Screenshot grounding data
..............................

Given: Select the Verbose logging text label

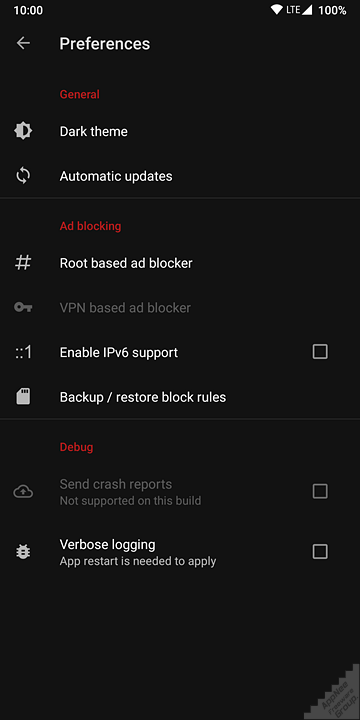Looking at the screenshot, I should [x=107, y=545].
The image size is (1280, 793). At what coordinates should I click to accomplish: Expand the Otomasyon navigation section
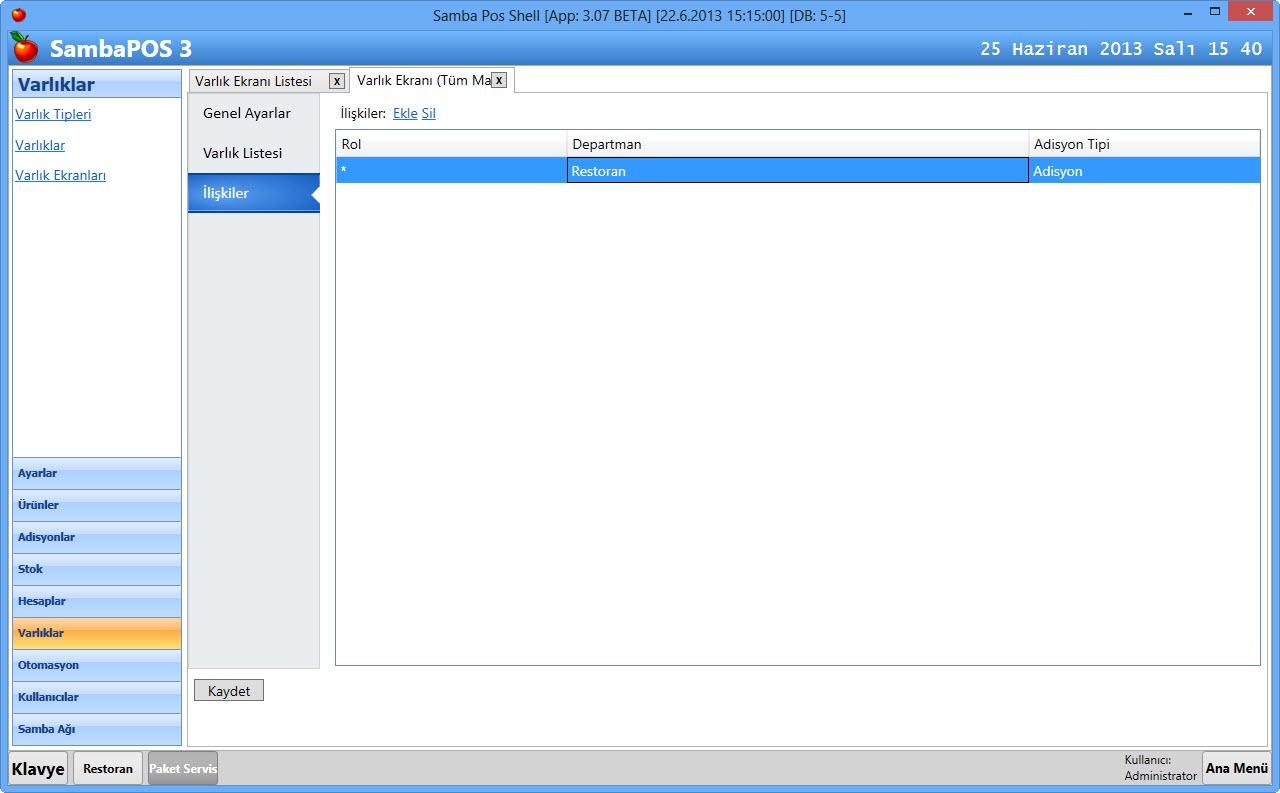point(97,665)
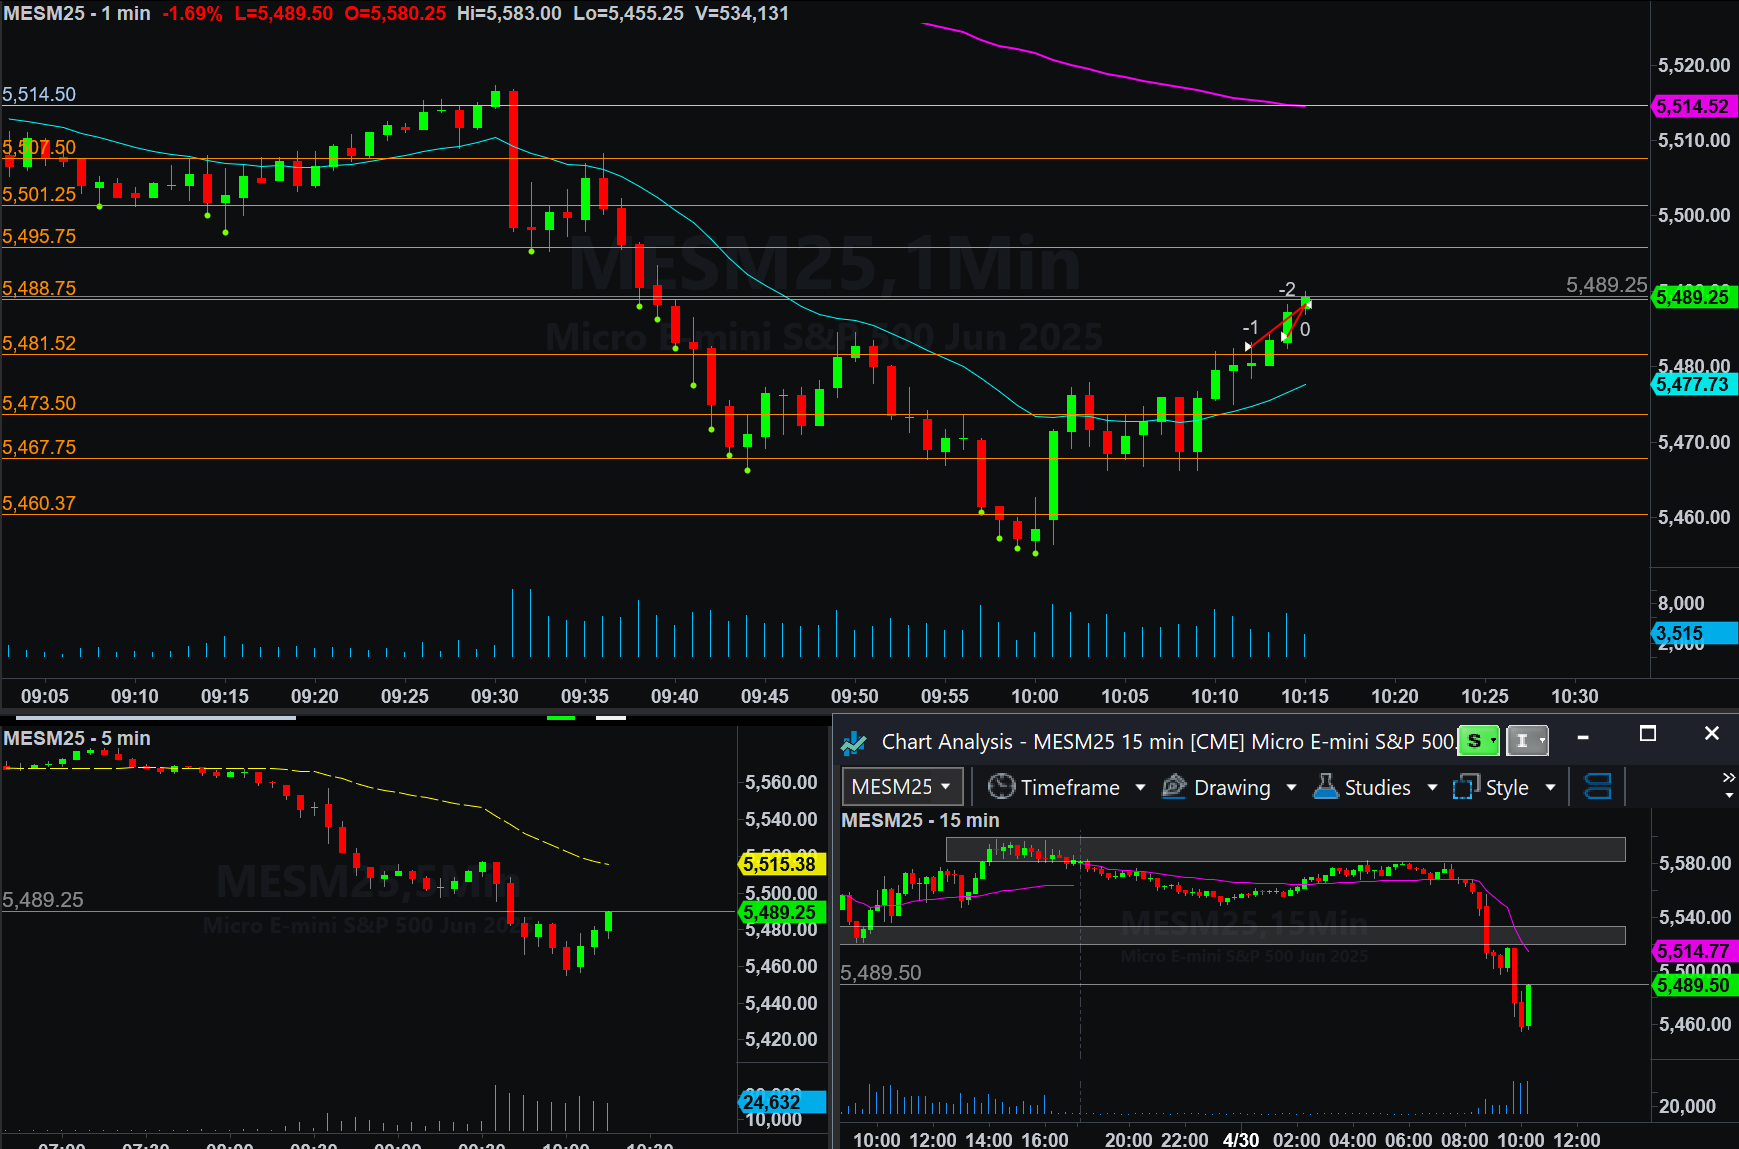
Task: Click the cyan 5,477.73 moving average label
Action: point(1693,384)
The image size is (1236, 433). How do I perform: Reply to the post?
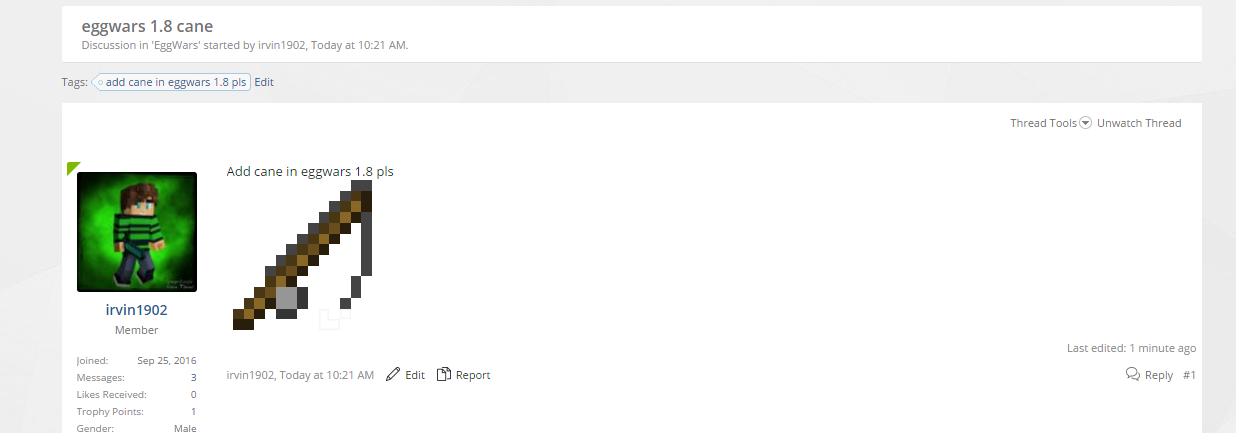(x=1159, y=375)
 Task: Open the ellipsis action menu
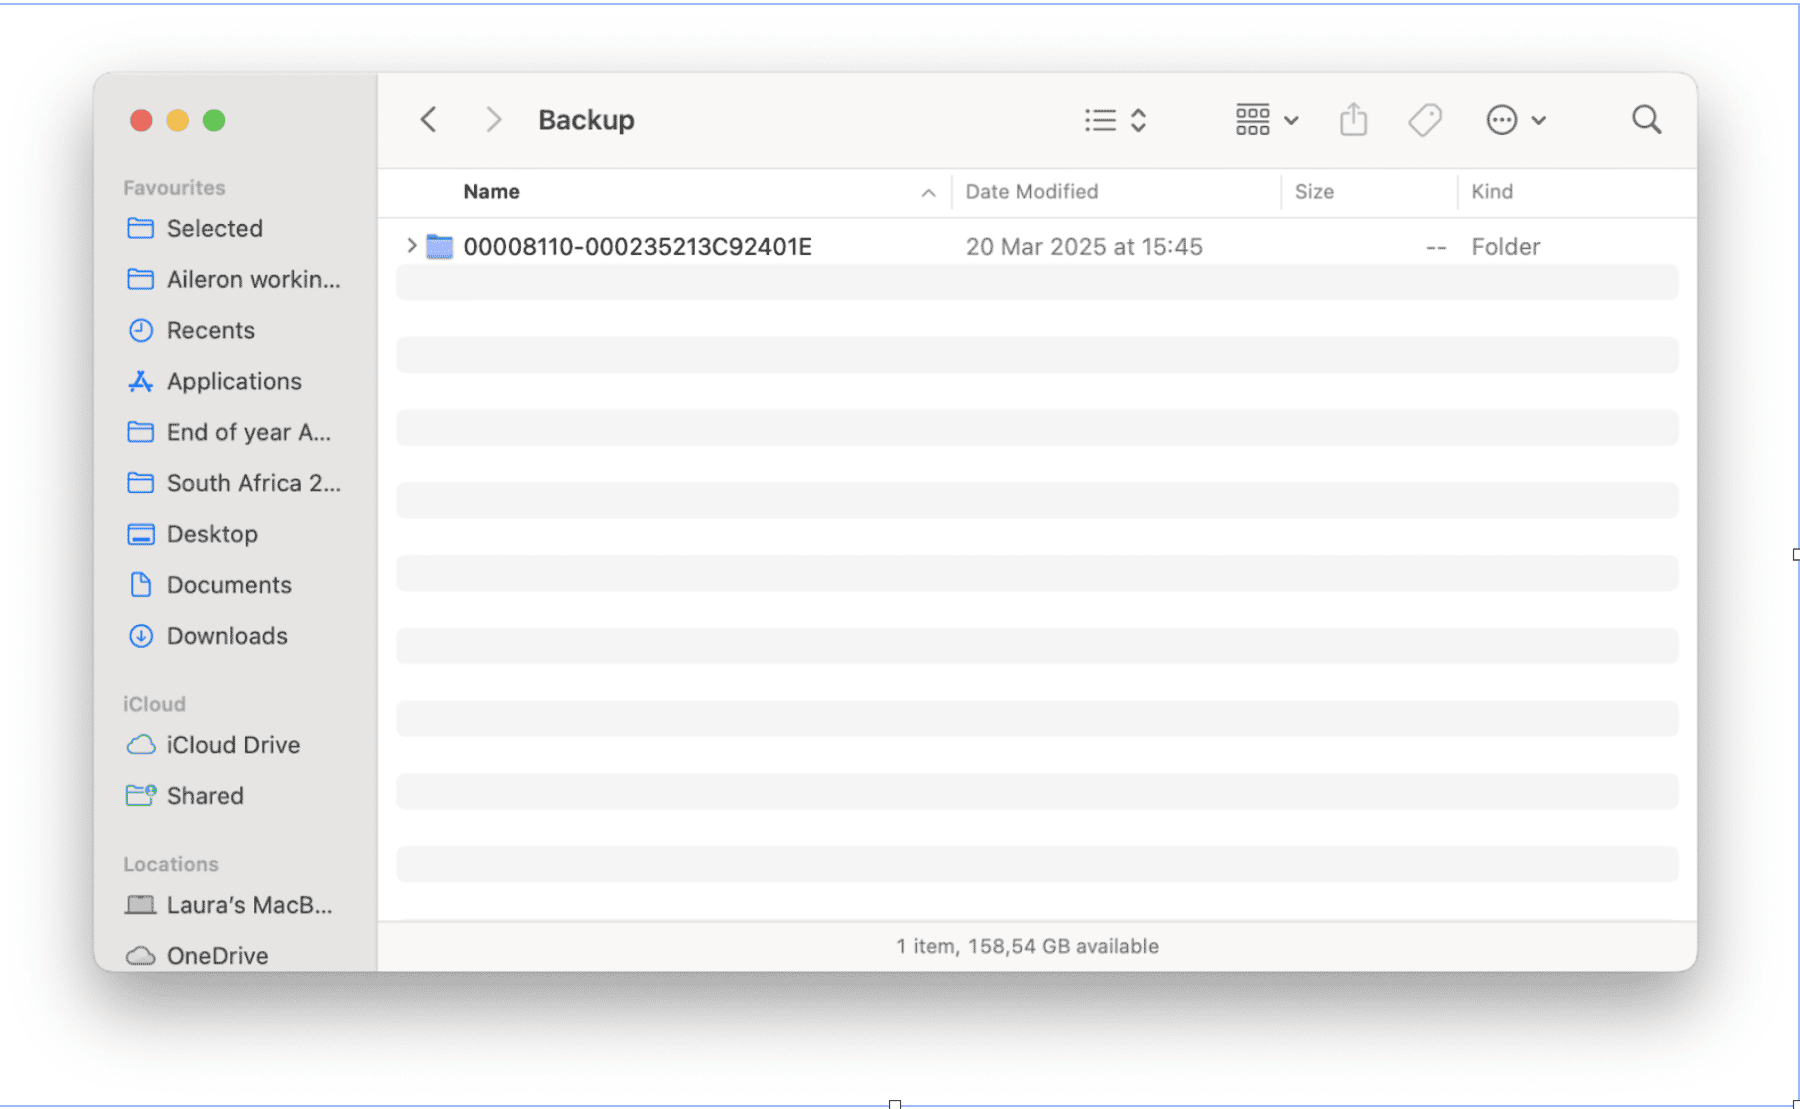point(1515,120)
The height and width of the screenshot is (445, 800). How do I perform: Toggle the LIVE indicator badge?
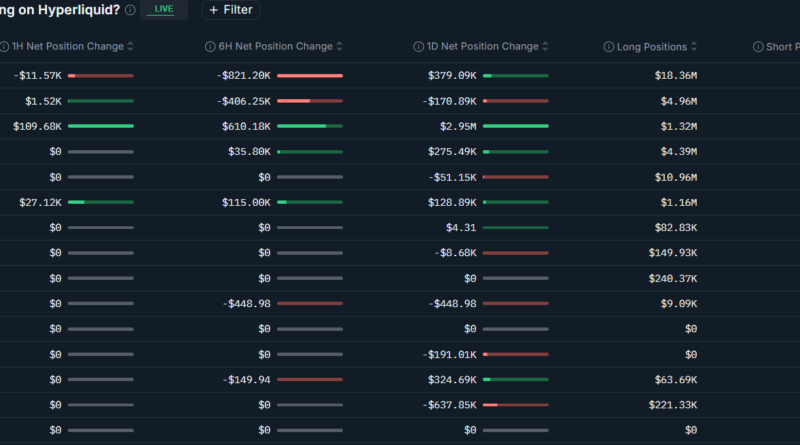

..............................

Work required
Please copy the data above word for word, but only from the line that contains "Task: Open the ellipsis action menu" through the final line, both included, and without the pictures.

Response to this task
 Task: Open the ellipsis action menu
point(1515,120)
The height and width of the screenshot is (445, 800). How do I perform: Toggle the LIVE indicator badge?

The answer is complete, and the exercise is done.